Schwarze et al. (1999, Science 285:1569-1572) report that it is possible to deliver biologically active macromolecules into living cells using a TAT domain (transcriptional transactivator protein of human immunodeficiency virus-1). They show the production of a recombinant TAT-β-galactosidase protein and its injection intraperitoneally into mice. They found that the fusion protein was distributed to all tissues including the brain and the fusion protein was biologically active.
WO 00/62067 (Dowdy et al.) report the use of protein transduction (PTD) molecules including the TAT protein domains for targeting therapeutic molecules in the nervous system.
The production of proteins in heterologous expression systems (i.e. human protein in Escherichia coli) requires a corresponding expression vector and the cDNA sequence of the gene of interest. The 64 codons (nucleotide triplets) of the genetic code encode for 20 amino acids and for three translation stop signals. The genetic code is therefore redundant and this means that some amino acids are encoded by more than one codon. Methionine and tryptophane are the only amino acids encoded by one codon, ATG and TGG, respectively, while arginine, leucine and serine are encoded each by six synonymous codons. Because of the degeneration of the genetic code, many alternative nucleic acid sequences encode the same protein. The frequencies of the codons usage vary between the different organisms. These biases can strongly influence the expression of heterologous proteins (Kane, 1995, Curr Opin Biotechnol 6(5):494-500). Codon usage has been identified as the single most important factor in prokaryotic gene expression (Lithwick, 2003, Genome Res 13 (12):2665-2673).
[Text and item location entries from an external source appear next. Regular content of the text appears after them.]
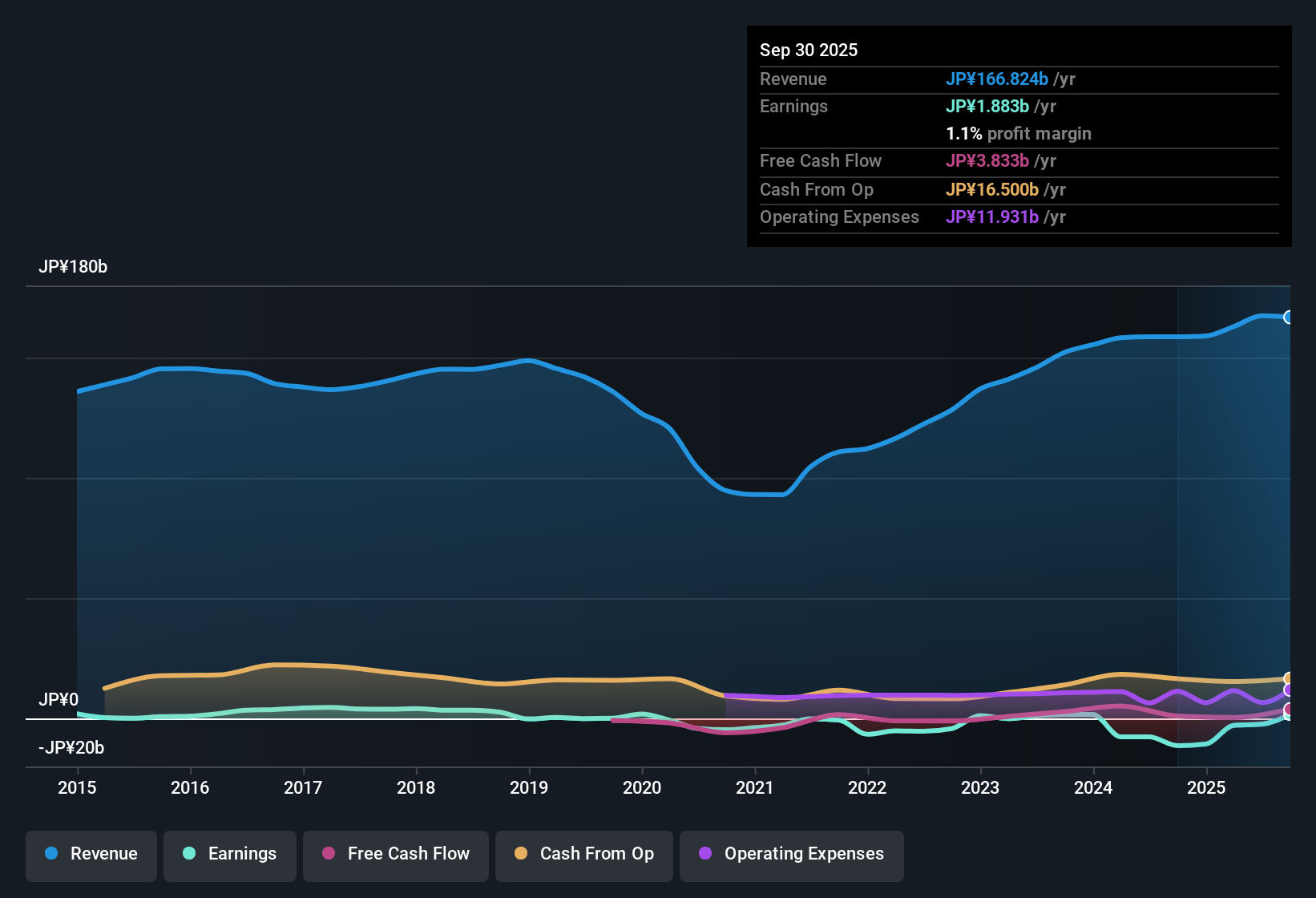This screenshot has width=1316, height=898.
Task: Expand the Sep 30 2025 tooltip panel
Action: [x=1019, y=136]
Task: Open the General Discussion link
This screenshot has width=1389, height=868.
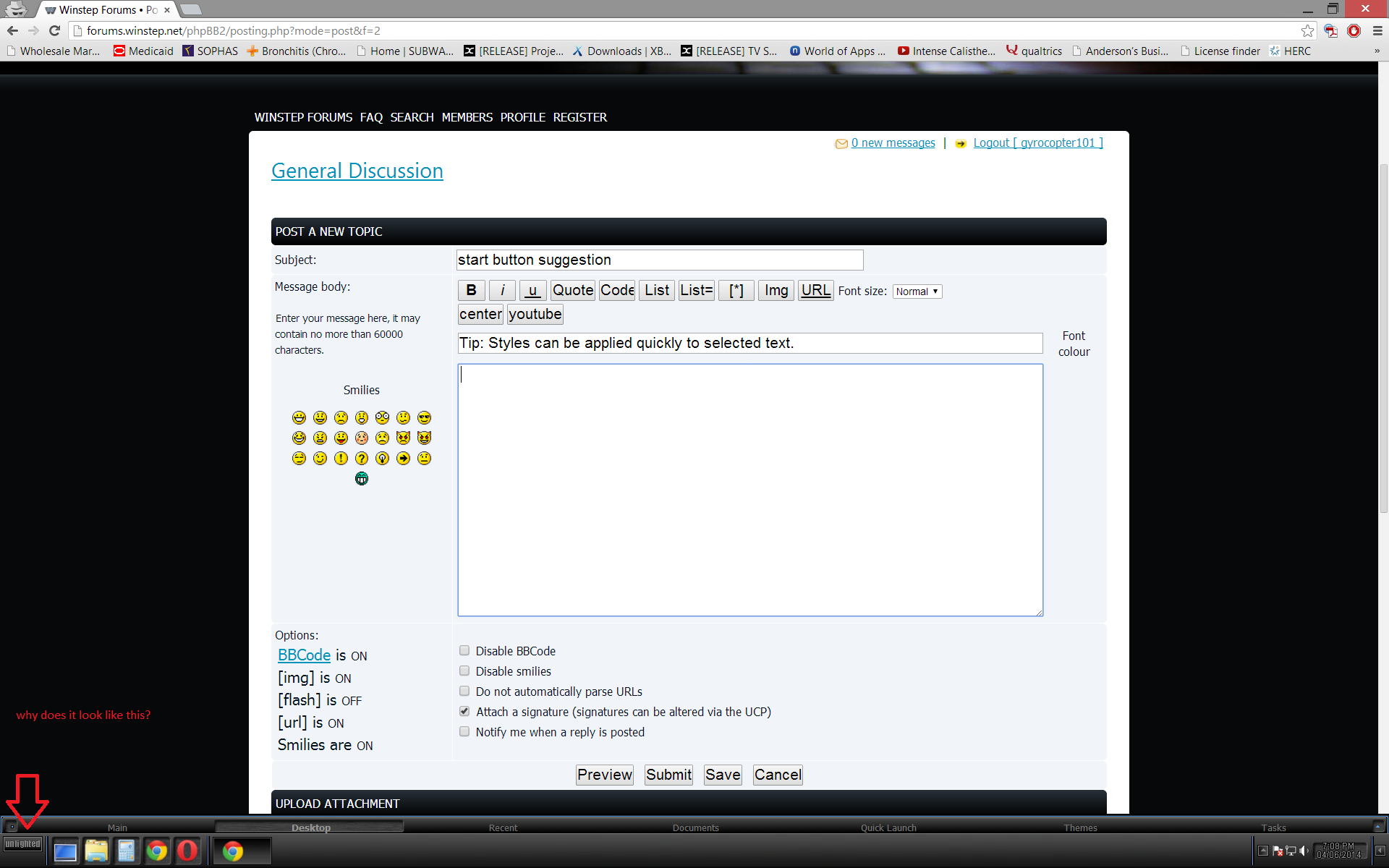Action: tap(357, 171)
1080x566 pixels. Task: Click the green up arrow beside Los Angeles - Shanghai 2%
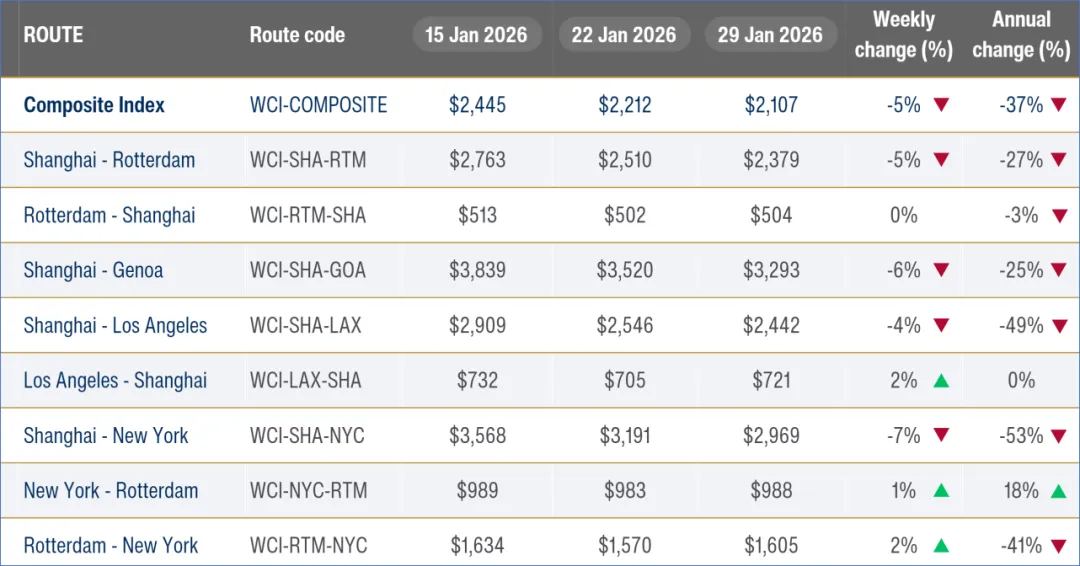(x=940, y=380)
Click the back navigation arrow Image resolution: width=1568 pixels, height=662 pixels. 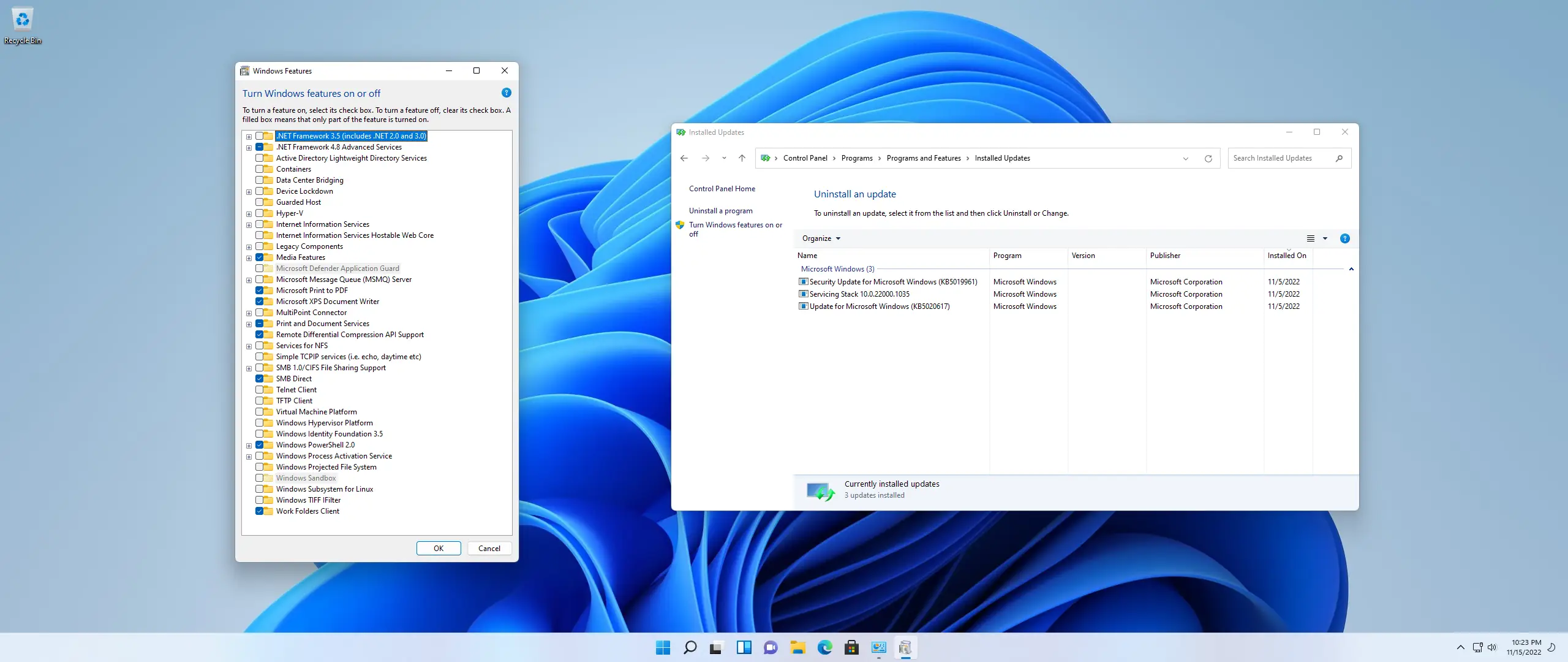point(684,158)
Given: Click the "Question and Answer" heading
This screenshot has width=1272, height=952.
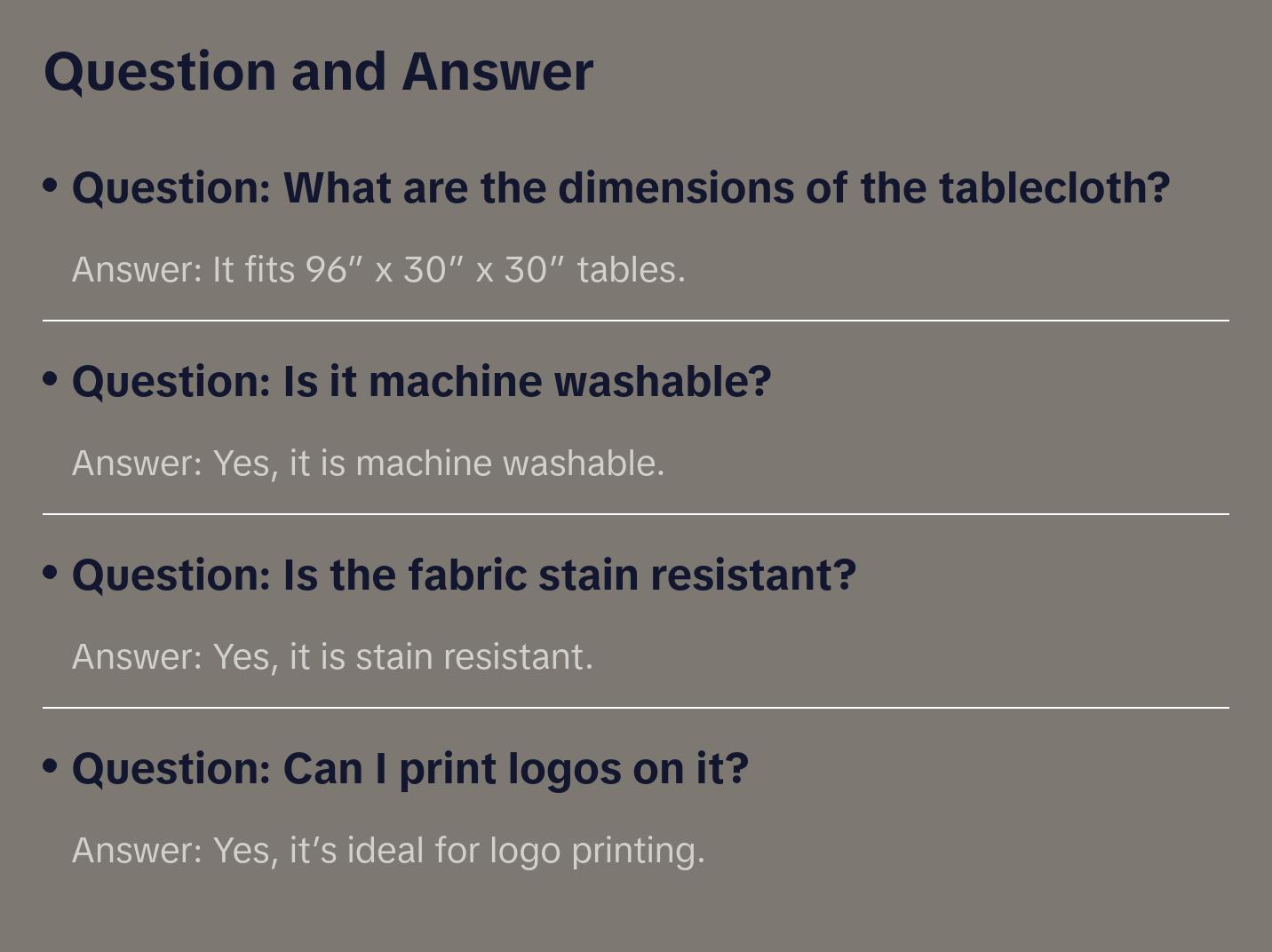Looking at the screenshot, I should pyautogui.click(x=318, y=72).
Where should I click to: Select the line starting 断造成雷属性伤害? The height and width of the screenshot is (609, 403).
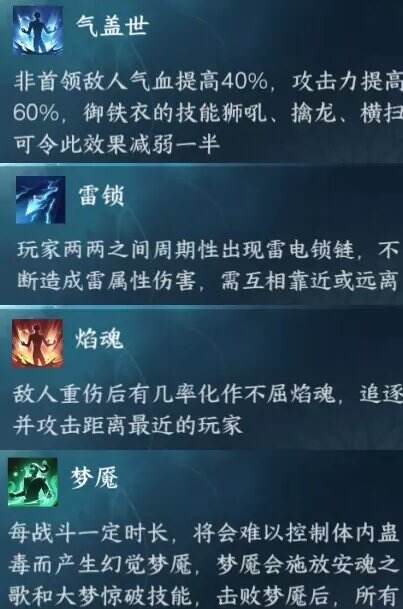click(207, 281)
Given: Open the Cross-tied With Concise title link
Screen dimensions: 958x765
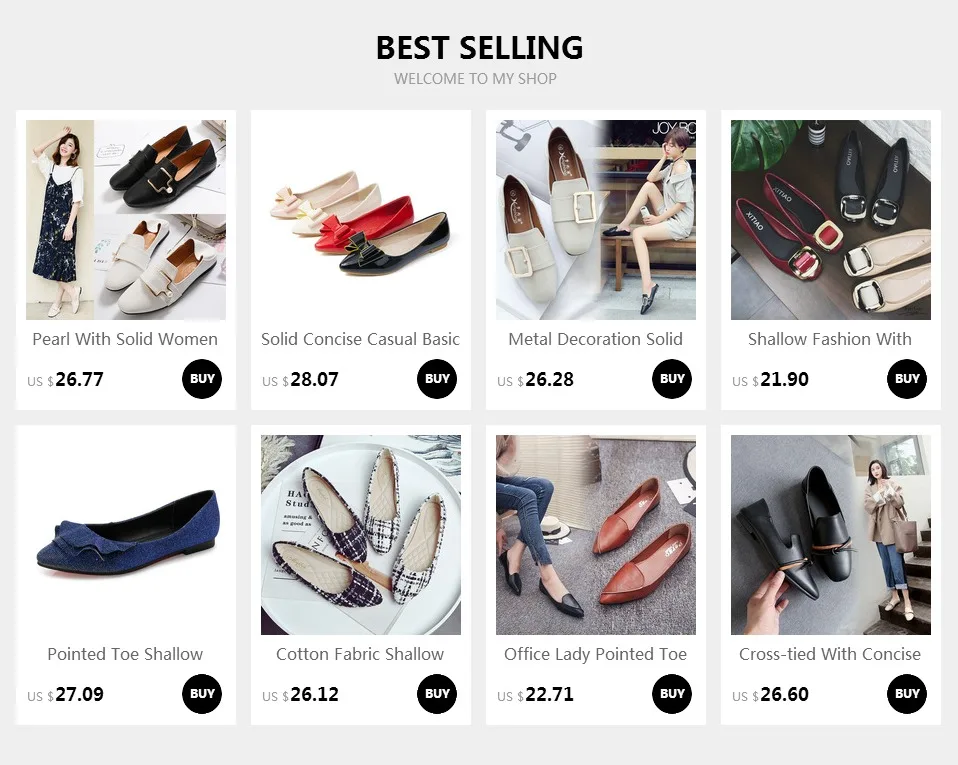Looking at the screenshot, I should click(x=830, y=654).
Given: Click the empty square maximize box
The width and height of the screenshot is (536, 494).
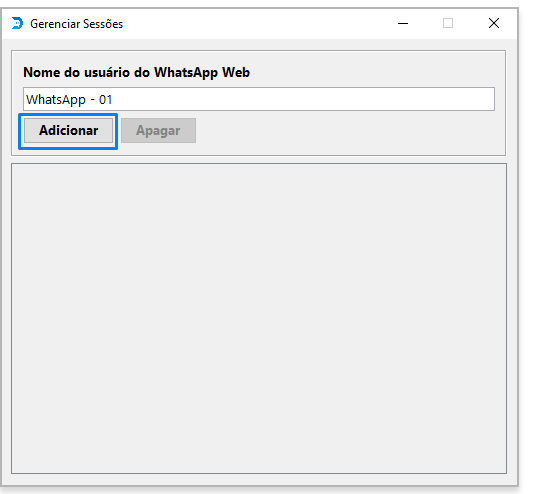Looking at the screenshot, I should coord(448,23).
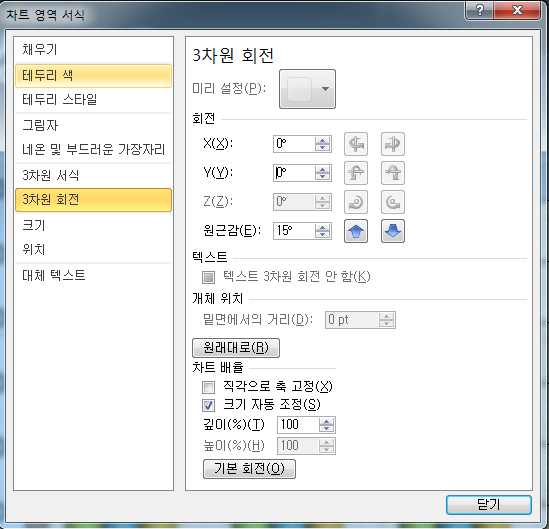Click the rotate down icon for Y rotation

point(392,173)
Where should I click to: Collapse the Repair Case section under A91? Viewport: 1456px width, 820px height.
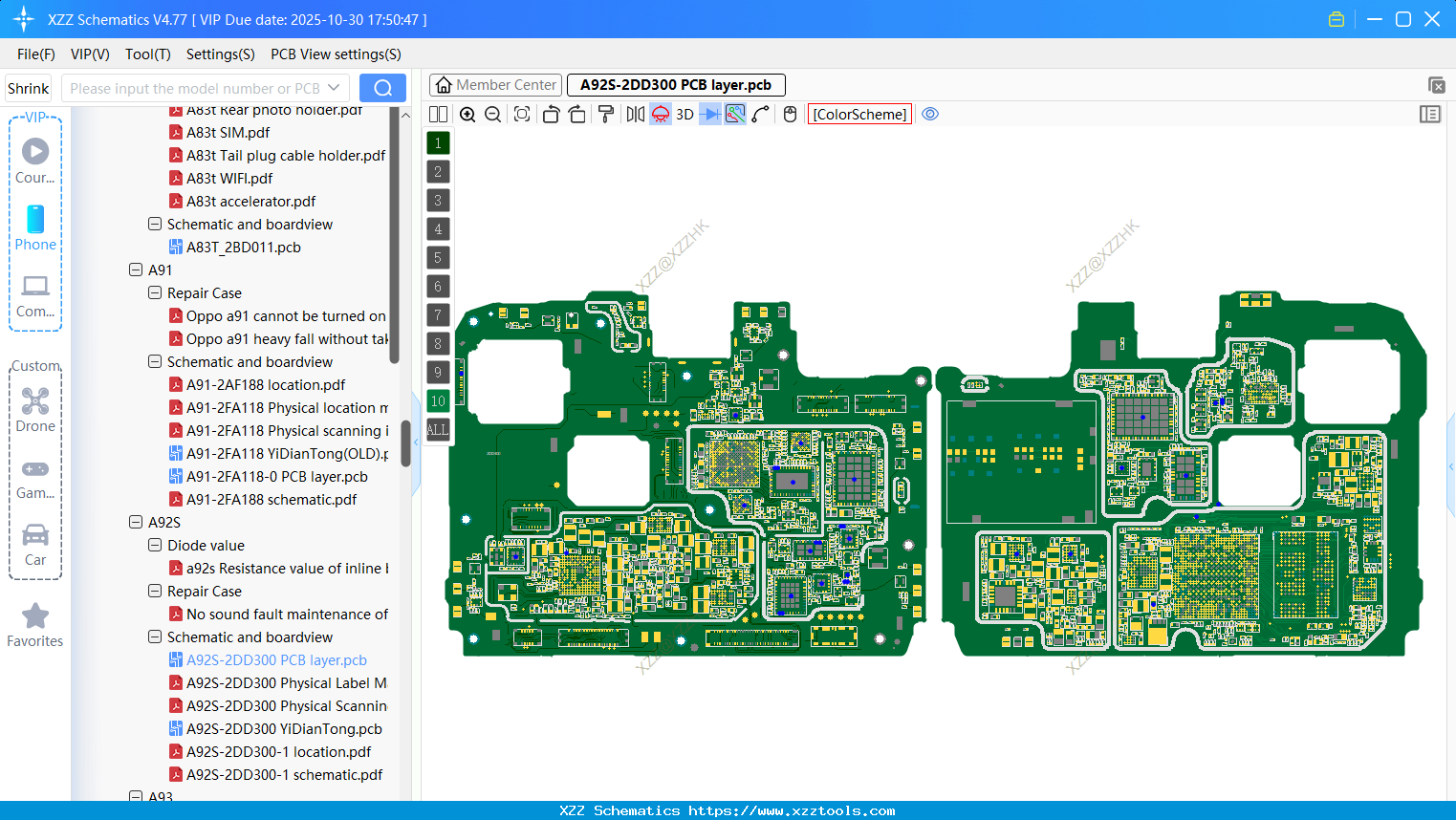tap(154, 292)
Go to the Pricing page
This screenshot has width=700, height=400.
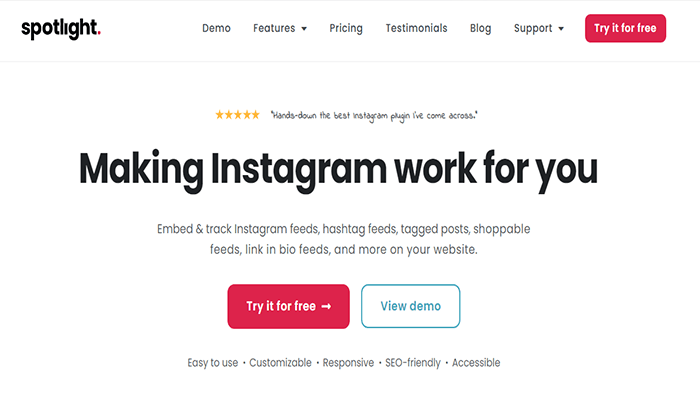[346, 28]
One objective of the present inventors is therefore to provide constructs encoding for biologically active MeCP2 proteins which are capable of entering cells of the nervous system and compensate for the loss of function of MeCP2 of affected neuronal cells.
A therapeutic approach by delivering TAT-recombinant proteins to the brain could have the tremendous advantage of a possible rapid translation from the animal model to patients. Further advantages might be its easily controllable dosage application, very high delivery efficiency, no concerns inherent to the potentially insertional mutagenenesis or clinical side effects due to the immunological reaction against viral proteins as in case of a gene therapy approach. The PTD-protein delivery approach and its further development might allow the treatment of neurogenetic and devastating diseases like Rett syndrome.
Since attempts to express MeCP2 protein constructs using the human cDNA sequence in amounts sufficient for therapeutic purposes were so far unsuccessful, another objective of the present invention is to provide a MeCP2 expression construct that allows an increased production of recombinant MeCP2 protein.